Back to the old grind?

Mo-Dave

Quintessential Chatty Farker
Joined
Sep 18, 2006
Location
Hurrican...
Ok I have been looking a grinders electric and manual and as usual one question leads to many more but I will only ask one multiple question.

When looking at grinders they sometimes state it as a #5, #10, #22 or #32. Can anyone tell me what that signifies? and if I buy say a #22 of a certain brand can I then buy blades or the different size grinding disk from other manufactures as long as it is the same #, I assume stainless steal is better than steal.
Dave
 
The number denotes the size or diameter of the plate. The 5 being the smallest and the 32 being the largest. You can buy plates of the right size (5-32) from anyone that has them. Same goes for the blades. I started with a cheapo 10 electric and it didnt take long for me to go to a 32 manual. Alot of the manuals you can convert over to electric by adding a wheel and small elctric motor. And yes, stainless is better.
 
The number denotes the size or diameter of the plate. The 5 being the smallest and the 32 being the largest. You can buy plates of the right size (5-32) from anyone that has them. Same goes for the blades. I started with a cheapo 10 electric and it didnt take long for me to go to a 32 manual. Alot of the manuals you can convert over to electric by adding a wheel and small elctric motor. And yes, stainless is better.

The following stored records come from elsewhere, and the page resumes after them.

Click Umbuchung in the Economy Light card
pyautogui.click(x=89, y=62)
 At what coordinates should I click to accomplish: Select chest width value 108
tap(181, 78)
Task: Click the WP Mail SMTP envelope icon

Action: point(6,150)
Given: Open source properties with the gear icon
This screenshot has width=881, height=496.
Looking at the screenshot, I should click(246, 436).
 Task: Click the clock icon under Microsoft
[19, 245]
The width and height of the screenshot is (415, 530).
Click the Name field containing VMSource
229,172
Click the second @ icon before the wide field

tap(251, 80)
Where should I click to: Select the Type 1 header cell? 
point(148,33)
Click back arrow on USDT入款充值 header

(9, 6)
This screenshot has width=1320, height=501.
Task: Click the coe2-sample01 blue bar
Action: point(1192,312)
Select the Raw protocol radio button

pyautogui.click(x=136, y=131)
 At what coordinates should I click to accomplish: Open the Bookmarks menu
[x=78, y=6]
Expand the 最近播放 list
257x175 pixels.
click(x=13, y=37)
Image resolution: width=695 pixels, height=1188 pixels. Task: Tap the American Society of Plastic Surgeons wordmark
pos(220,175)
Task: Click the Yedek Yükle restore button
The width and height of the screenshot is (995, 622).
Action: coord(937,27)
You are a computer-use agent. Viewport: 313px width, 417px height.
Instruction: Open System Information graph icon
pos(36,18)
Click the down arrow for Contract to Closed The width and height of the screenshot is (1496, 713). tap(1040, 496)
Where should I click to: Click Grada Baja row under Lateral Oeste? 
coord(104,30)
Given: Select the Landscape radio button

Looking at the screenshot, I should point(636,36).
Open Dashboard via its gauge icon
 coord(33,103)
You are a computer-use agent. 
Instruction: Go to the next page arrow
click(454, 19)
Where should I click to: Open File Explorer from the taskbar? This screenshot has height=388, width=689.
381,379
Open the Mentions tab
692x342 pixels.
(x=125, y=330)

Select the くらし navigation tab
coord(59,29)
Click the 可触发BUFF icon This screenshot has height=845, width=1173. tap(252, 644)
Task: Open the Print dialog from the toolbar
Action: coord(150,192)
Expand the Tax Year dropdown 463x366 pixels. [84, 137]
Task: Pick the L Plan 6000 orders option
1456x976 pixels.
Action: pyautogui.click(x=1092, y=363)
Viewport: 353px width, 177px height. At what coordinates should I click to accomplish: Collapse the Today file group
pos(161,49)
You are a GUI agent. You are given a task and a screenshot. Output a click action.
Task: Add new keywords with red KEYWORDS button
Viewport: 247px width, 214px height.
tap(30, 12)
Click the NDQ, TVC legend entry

Thats kind of my current plan to go with the manual for now. Next question I need a good source for casings and and maybe a recommendation for a good how to book.
Dave
 
Well here is a good book for you.

Great Sausage Recipes and Meat Ciring by Rytek Kutas. I realy like him
 
Well Dave,

I'm in the opposite boat right now, I currently have a manual, and after doing 15lbs of pork today for Kielbasa, I'm looking for electric. One thing to note is that the cheaper manuals on the market today have teflon bushings so converting them to electric will make short work of them. If you can keep the RPM's down with pulley size then they may work for quite some time, but who knows. If I keep going with the manual I'm going to have a popeye right arm, and an olive oil left arm :mrgreen:.
 
Well Dave,

I'm in the opposite boat right now, I currently have a manual, and after doing 15lbs of pork today for Kielbasa, I'm looking for electric. One thing to note is that the cheaper manuals on the market today have teflon bushings so converting them to electric will make short work of them. If you can keep the RPM's down with pulley size then they may work for quite some time, but who knows. If I keep going with the manual I'm going to have a popeye right arm, and an olive oil left arm :mrgreen:.

Keep grinding and before long you can switch hands and not miss a stroke. :lol:

I would call Harter House or a butcher shop first. Also there are a zillion recipes online. Google is your friend.